Greece's central bank has warned that the country could experience an "uncontrollable crisis " and could ultimately leave the euro zone, if talks with lenders – which remain stuck in deadlock - fail.
The Bank of Greece said on Wednesday that a failure to reach an agreement with creditors would "mark the beginning of a painful course that would lead initially to a Greek default and ultimately to the country's exit from the euro area and – most likely – from the European Union."
"A manageable debt crisis, as the one that we are currently addressing with the help of our partners, would snowball into an uncontrollable crisis, with great risks for the banking system and financial stability. An exit from the euro would only compound the already adverse environment, as the ensuing acute exchange rate crisis would send inflation soaring," it said in a monetary policy report published Wednesday.
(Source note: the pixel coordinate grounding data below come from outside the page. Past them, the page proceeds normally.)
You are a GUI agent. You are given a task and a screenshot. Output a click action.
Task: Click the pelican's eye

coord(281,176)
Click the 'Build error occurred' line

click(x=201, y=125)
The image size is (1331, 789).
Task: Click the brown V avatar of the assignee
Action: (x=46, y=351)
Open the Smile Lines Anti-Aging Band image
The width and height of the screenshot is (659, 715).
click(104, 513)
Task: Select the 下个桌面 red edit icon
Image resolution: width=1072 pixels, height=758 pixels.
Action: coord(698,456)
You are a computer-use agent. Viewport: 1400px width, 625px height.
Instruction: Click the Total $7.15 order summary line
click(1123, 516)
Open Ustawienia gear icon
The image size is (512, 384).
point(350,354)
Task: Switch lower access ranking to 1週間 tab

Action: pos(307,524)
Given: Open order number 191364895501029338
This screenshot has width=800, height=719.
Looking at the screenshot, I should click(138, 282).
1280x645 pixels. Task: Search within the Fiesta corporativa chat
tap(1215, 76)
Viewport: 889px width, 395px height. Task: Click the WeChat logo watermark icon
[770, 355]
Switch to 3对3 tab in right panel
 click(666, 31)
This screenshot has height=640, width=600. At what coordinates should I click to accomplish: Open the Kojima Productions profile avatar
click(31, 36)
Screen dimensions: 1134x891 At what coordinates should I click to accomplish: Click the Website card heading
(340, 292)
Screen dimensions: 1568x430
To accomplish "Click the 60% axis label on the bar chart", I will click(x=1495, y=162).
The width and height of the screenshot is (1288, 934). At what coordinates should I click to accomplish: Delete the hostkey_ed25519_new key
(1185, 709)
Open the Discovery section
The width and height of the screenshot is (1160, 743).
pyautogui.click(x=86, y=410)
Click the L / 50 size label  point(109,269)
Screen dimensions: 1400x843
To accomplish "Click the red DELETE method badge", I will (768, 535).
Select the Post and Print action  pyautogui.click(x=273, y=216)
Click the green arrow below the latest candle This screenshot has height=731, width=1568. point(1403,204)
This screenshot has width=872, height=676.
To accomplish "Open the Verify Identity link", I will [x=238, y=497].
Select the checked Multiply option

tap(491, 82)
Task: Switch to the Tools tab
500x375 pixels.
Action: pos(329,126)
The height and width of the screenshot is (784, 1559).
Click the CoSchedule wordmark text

As such, an agreement with its European partners was of "the utmost importance," the bank added, in order to fend off risks to the economy and ensure a sustainable growth outlook for Greece.
The report comes as talks between Greece and its creditors reach crisis point. Indeed, whether the International Monetary fund (IMF) will even return to the negotiating table is questionable - particularly after Greek Prime Minister Alexis Tsipras aimed a bitter attack at the international lender on Tuesday.
Speaking to the Greek parliament, Tsipras said the IMF – one of Greece's senior creditors – had "criminal responsibility" for his country's financial crisis.
"The fixation on cuts...is most likely part of a political plan...to humiliate an entire people that has suffered in the past five years through no fault of its own," Tsipras said.
Greece owes the IMF 1.5 billion euros ($1.68 billion) on June 30, but has said it will not pay the debt unless it reaches a deal with creditors on reforms. Besides this repayment, Greece has a number of additional debts due to the IMF, European Central Bank (ECB) and bondholders later this summer and beyond.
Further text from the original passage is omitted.